«Mentre don Barone mi violentava
non riuscivo a reagire: volevo finisse»

«Mentre don Barone mi violentava non riuscivo a reagire: volevo finisse»
di Mary Liguori
Sabato 20 Novembre 2021, 10:10 - Ultimo agg. 13:53
4 Minuti di Lettura

Resta la «riserva» sull’acquisizione di tre cellulari che don Michele Barone ha trovato quando gli furono concessi gli arresti domiciliari nel Teramano, ma prende il via la rinnovazione del procedimento in corte d’Appello a Napoli per le accuse di violenza sessuale per le quali, in primo grado, l’ex confessore dei vip è stato assolto. Ieri, dinanzi al collegio presieduto da Angelo Valerio Lanna, è comparsa una delle due ragazze maggiorenni che sostengono di avere subito atti sessuali dal prete contro la loro volontà. Rappresentata dall’avvocato Rossella Calabritto, una delle due giovani ha sostenuto l’interrogatorio e confermato le accuse nei confronti dell’ex sacerdote, difeso dal penalista Carlo De Stavola, rispondendo alle domande del sostituto procuratore generale Maria Cristina Gargiulo e del difensore di Barone. Che gli atti sessuali tra le parrocchiane e il religioso ci siano stati è «evenienza accertata», come da motivazioni della sentenza di assoluzione di primo grado. Ma gli amplessi, secondo i giudici di Santa Maria Capua Vetere, «furono consensuali perché di natura orale». 

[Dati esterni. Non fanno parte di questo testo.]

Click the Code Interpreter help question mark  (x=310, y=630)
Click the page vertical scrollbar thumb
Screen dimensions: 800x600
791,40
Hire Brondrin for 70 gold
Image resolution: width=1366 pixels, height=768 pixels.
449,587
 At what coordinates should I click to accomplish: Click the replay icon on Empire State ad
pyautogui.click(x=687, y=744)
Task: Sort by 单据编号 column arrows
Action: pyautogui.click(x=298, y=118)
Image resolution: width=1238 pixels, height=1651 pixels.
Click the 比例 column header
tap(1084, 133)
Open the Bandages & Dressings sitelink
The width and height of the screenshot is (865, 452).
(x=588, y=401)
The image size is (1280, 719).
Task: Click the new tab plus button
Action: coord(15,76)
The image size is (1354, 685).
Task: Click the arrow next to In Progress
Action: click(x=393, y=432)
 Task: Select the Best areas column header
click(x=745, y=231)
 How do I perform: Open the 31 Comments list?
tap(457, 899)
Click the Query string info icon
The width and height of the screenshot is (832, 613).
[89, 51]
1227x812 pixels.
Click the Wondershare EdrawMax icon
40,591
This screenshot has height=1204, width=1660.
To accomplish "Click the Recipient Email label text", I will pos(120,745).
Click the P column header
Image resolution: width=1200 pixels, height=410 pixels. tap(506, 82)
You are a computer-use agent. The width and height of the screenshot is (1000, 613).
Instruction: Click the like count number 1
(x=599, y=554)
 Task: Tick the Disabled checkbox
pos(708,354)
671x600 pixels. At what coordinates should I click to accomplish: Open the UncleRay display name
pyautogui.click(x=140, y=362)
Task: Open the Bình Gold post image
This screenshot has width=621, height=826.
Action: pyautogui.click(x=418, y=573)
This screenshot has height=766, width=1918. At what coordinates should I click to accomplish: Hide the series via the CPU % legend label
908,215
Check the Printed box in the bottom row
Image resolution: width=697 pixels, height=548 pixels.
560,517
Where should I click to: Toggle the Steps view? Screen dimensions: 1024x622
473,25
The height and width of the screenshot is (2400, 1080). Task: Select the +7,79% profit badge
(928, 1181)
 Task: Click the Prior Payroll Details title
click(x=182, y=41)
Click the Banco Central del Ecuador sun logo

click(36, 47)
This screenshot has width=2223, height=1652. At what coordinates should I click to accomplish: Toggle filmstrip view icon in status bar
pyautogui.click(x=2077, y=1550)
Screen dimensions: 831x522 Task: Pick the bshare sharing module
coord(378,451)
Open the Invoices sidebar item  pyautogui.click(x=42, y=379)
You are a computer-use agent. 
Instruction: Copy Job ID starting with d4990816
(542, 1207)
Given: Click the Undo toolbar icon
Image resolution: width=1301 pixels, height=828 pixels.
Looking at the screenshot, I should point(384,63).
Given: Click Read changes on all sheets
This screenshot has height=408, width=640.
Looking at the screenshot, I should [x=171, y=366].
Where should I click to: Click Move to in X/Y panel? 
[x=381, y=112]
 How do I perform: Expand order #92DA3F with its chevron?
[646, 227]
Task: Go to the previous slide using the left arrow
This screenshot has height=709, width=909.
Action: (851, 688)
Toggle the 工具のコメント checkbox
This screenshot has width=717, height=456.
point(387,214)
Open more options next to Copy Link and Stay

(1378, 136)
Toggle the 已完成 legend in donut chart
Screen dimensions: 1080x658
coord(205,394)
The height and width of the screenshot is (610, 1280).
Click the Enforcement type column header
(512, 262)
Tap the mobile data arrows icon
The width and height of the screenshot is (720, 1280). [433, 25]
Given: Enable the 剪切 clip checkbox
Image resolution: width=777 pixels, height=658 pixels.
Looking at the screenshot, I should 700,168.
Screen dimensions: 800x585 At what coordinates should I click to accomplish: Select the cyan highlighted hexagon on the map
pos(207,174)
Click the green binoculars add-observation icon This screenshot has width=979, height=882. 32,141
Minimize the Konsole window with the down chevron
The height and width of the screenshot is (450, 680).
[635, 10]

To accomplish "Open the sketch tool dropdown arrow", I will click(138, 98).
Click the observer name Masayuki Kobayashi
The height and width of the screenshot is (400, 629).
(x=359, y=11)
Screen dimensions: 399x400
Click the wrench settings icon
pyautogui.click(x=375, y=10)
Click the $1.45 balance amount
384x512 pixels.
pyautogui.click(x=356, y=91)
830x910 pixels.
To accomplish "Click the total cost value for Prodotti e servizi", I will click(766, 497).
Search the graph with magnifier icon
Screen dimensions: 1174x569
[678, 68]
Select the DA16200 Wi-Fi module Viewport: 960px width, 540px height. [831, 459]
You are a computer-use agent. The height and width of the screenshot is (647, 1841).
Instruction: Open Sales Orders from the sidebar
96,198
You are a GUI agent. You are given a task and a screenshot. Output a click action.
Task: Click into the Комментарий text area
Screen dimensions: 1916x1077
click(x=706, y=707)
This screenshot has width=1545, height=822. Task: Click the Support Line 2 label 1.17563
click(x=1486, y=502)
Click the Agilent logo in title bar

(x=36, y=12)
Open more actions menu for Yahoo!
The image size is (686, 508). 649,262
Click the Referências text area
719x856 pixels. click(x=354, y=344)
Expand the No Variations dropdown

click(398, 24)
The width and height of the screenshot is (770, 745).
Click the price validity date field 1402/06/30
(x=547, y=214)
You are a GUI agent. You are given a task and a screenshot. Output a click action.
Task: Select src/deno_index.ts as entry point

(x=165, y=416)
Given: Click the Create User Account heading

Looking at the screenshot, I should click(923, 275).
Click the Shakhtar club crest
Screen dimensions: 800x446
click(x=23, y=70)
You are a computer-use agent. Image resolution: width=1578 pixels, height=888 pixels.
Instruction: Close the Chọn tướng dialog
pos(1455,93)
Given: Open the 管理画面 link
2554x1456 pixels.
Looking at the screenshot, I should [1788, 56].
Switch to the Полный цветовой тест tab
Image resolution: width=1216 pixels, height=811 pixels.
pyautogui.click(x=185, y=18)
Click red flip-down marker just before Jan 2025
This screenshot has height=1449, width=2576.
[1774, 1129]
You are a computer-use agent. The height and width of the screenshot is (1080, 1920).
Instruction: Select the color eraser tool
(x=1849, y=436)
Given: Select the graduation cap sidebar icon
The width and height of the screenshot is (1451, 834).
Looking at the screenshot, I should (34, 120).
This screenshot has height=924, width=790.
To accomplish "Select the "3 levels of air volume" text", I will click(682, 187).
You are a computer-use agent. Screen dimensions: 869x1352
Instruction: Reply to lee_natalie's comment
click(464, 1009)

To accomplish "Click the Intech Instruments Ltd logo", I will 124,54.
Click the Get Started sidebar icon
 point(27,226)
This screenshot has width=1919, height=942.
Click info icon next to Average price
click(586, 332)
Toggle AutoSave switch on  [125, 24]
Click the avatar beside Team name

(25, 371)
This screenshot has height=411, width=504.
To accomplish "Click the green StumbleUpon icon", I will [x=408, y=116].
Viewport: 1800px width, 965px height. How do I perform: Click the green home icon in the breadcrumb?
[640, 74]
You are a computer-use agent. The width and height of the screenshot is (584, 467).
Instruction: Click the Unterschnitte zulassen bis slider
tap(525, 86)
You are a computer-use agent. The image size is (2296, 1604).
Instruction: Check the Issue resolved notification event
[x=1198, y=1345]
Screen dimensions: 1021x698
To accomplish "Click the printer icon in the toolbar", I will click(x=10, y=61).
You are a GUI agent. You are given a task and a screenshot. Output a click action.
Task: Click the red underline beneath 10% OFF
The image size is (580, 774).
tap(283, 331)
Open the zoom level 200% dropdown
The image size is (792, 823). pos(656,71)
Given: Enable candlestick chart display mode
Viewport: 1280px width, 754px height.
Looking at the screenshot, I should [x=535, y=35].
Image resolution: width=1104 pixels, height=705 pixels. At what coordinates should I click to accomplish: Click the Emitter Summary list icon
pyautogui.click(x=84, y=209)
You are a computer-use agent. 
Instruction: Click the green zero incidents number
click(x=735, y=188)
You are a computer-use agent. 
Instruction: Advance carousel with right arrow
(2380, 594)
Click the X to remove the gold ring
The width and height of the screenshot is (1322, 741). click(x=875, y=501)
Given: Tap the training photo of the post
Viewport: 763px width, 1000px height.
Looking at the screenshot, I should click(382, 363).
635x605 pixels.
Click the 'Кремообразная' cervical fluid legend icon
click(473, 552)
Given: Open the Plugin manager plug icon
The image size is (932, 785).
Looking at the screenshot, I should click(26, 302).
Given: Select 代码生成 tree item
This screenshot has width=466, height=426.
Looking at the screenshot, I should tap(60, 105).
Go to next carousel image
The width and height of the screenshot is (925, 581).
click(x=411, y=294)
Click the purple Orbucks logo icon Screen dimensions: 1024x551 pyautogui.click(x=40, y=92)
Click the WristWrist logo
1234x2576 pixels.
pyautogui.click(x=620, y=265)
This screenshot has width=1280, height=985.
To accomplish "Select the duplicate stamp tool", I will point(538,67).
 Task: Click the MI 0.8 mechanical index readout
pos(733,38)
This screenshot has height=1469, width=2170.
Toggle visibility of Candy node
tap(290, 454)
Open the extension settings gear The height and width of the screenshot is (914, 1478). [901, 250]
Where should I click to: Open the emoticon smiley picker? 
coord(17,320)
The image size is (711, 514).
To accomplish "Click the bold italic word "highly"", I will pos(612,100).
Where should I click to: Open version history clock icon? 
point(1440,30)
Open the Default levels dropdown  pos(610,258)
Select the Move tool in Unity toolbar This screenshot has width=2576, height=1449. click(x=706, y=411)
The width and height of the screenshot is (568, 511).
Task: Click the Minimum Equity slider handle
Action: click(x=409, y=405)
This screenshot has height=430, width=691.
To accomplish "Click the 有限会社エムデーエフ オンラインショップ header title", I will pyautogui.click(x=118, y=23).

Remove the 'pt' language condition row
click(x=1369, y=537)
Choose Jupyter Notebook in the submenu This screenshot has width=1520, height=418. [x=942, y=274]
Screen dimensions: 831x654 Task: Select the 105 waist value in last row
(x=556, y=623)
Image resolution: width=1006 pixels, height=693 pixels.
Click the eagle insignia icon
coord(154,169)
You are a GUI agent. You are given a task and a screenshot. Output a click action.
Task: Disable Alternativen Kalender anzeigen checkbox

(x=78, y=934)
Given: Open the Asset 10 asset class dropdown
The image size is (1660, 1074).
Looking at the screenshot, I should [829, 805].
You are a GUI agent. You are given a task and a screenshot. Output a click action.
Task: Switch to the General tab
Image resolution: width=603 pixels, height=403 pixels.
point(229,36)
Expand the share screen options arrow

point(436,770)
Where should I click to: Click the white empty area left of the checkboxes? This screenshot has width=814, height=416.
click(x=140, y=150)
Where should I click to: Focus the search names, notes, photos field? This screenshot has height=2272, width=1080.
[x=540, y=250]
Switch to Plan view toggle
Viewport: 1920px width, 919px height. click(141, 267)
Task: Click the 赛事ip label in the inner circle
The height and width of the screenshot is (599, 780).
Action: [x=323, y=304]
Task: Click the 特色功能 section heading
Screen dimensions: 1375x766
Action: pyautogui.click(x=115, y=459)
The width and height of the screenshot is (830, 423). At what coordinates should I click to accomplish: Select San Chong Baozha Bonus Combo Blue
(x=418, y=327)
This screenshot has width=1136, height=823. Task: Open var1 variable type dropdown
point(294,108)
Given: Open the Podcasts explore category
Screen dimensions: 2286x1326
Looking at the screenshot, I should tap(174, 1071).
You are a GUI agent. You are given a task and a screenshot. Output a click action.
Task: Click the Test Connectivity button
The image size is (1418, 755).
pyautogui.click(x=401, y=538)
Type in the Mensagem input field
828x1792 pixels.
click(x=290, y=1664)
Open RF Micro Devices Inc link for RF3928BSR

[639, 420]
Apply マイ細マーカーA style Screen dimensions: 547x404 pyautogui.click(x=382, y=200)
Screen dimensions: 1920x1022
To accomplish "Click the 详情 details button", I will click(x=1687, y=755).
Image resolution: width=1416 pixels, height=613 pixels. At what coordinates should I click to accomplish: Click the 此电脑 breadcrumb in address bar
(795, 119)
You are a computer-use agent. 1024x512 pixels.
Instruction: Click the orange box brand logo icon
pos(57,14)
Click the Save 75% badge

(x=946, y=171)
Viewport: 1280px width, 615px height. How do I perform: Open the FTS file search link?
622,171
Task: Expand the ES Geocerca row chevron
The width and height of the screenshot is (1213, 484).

Ed è stato solo sulla volontarietà che le parti hanno potuto interrogare la ragazza. E lei, la vittima, ha confermato di non avere mai avuto alcuna intenzione di congiungersi carnalmente col prete, cosa che, a suo dire, le fu imposta.

E sul perché non si ribellò ha detto: «Ero completamente imbambolata, non riuscivo a reagire», «Volevo solo che tutto finisse al più presto, ero privata della mia volontà», ha ripetuto più volte. In un passaggio dei precedenti interrogatori, la giovane riferì che «se la Madonna aveva perdonato Barone» poteva perdonarlo anche lei.

L’avvocato De Stavola le ha chiesto chiarimenti su questo passaggio, su «come facesse a sapere che la Madonna aveva perdonato il prete» e lei ha risposto, «la Vergine è misericordiosa, perdona tutti». Passaggi che confermano che, come accaduto già durante il complesso dibattimento di primo grado, il processo anche in Corte d’Appello valica spesso, per argomenti trattati, i confini squisitamente giudiziari, per sconfinare nel campo della fede e della religione, delle credenze e delle suggestione. D’altronde, la condanna che Barone ha rimediato in primo grado riguarda delle violente pratiche di esorcismo su una ragazzina di tredici anni che i genitori ritenevano indemoniata e che fu sottratta alle cure mediche per essere affidata totalmente al sacerdote. Affetta da disturbi di conversione, fu ritirata dall’ospedale e per mesi il prete se ne occupò. Per queste vicende anche i genitori della ragazza sono stati condannati e hanno perduto la responsabilità genitoriale.
 

Come detto, il collegio non ha ancora sciolto la riserva sull’acquisizione di nuove prove chiesta dalla difesa di Barone. Ciò nonostante ieri le parti siano convenute sulla necessità di una decisione preliminare rispetto all’escussione delle parti offese. Il collegio, in seguito a una breve camera di consiglio, ha deciso di non acquisire per il momento i tre cellulari, ma non ha sciolto la riserva e non ha escluso che, semmai dovesse il contenuto dei telefonini essere ammesso agli atti in futuro, alla luce di eventuali nuovi aspetti, le parti offese potrebbero essere ascoltate di nuovo. I telefonini in questione, Barone sostiene di averli ritrovati quando, dopo 26 mesi di carcere, il 20 marzo del 2020, ottenne i domiciliari fuori regione, a Cologna Spiaggia, in provincia di Teramo. Ieri, il suo avvocato ha fornito al collegio una parte dei contenuti dei tre smartphone, ma i giudici non hanno ritenuto pertinenti i file al punto da disporre l’acquisizione dei dispositivi e si sono, ancora una volta, riservati la decisione. Si torna in aula a febbraio, per l’escussione dell’altra ragazza che accusa di stupro il religioso.